• **Extract**:
** Start **
Product Sales Agreement

BY PURCHASING AND/OR USING THE APRICORN PRODUCTS YOU ORDERED, YOU (THE PURCHASING INDIVIDUAL acting on behalf of Yourself or as an authorized representative acting on behalf of a LEGAL ENTITY) AGREE TO BE BOUND BY THE TERMS OF THIS PRODUCT SALES AGREEMENT (“AGREEMENT”).


1. PURCHASE AND USE.

1.1  Contract; Payment. You agree that Your order is an offer to purchase, under this Agreement, all Apricorn products selected in Your order (the “Products”). You agree to pay all shipping charges unless otherwise agreed by Apricorn and applicable government taxes. Once Apricorn accepts your order, Apricorn will ship the Products. Apricorn’s acceptance of your order and the formation of the contract of sale between You and Apricorn only occurs when (a) You agree to or have made full payment for Your order including any shipping fees and taxes, and (b) Apricorn has shipped the Products You ordered.
 
1.2 Responsible Use.  Apricorn may provide You with user manuals, technical manuals, and other materials (in printed or electronic form) that describe the installation, operation, use or technical specifications of the Products (the “Documentation”). It is Your responsibility to use the Products in accordance with the Documentation and with reasonable care to ensure that the Products continue to function as expected, including the use or enablement of any security features on the Products. Apricorn is not responsible for lost, stolen or misplaced data that You store on or otherwise input into the Products.
** End **
• **Data provided**:
** Start **
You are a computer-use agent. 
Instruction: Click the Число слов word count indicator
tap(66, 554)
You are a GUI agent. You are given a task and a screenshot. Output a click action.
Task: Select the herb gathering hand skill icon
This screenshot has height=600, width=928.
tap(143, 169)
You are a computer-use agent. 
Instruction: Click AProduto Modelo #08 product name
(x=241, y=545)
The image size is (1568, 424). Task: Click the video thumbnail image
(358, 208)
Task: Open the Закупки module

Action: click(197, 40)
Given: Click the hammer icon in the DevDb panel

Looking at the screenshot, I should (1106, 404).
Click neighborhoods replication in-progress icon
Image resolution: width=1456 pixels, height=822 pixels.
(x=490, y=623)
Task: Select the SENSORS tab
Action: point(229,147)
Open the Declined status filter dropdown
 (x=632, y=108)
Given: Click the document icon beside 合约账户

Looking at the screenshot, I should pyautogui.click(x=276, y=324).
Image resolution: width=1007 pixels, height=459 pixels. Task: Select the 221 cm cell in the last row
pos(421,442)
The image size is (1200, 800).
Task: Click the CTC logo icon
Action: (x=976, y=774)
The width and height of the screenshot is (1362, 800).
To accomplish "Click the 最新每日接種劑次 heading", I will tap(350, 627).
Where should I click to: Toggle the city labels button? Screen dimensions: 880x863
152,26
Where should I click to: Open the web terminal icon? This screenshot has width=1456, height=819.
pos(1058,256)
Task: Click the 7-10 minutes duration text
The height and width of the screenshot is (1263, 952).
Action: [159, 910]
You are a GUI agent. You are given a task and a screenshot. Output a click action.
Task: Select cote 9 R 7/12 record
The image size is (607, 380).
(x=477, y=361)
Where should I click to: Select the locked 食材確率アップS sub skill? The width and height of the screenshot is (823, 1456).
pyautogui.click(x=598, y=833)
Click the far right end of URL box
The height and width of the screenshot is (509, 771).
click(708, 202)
** End **
• **Set tasks**:
A – Under the sales agreement, what two conditions must be met for Apricorn to accept an order and form the contract of sale?
B – Reproduce word for word the stretch of the sales agreement from "1. PURCHASE AND" through "Products You ordered.".
Rely only on the sales agreement, not on the lines.

• **Results by task**:
A – You must agree to pay or have paid in full for the order, including any shipping fees and taxes, and Apricorn must have shipped the Products you ordered.

B –
1. PURCHASE AND USE.

1.1  Contract; Payment. You agree that Your order is an offer to purchase, under this Agreement, all Apricorn products selected in Your order (the “Products”). You agree to pay all shipping charges unless otherwise agreed by Apricorn and applicable government taxes. Once Apricorn accepts your order, Apricorn will ship the Products. Apricorn’s acceptance of your order and the formation of the contract of sale between You and Apricorn only occurs when (a) You agree to or have made full payment for Your order including any shipping fees and taxes, and (b) Apricorn has shipped the Products You ordered.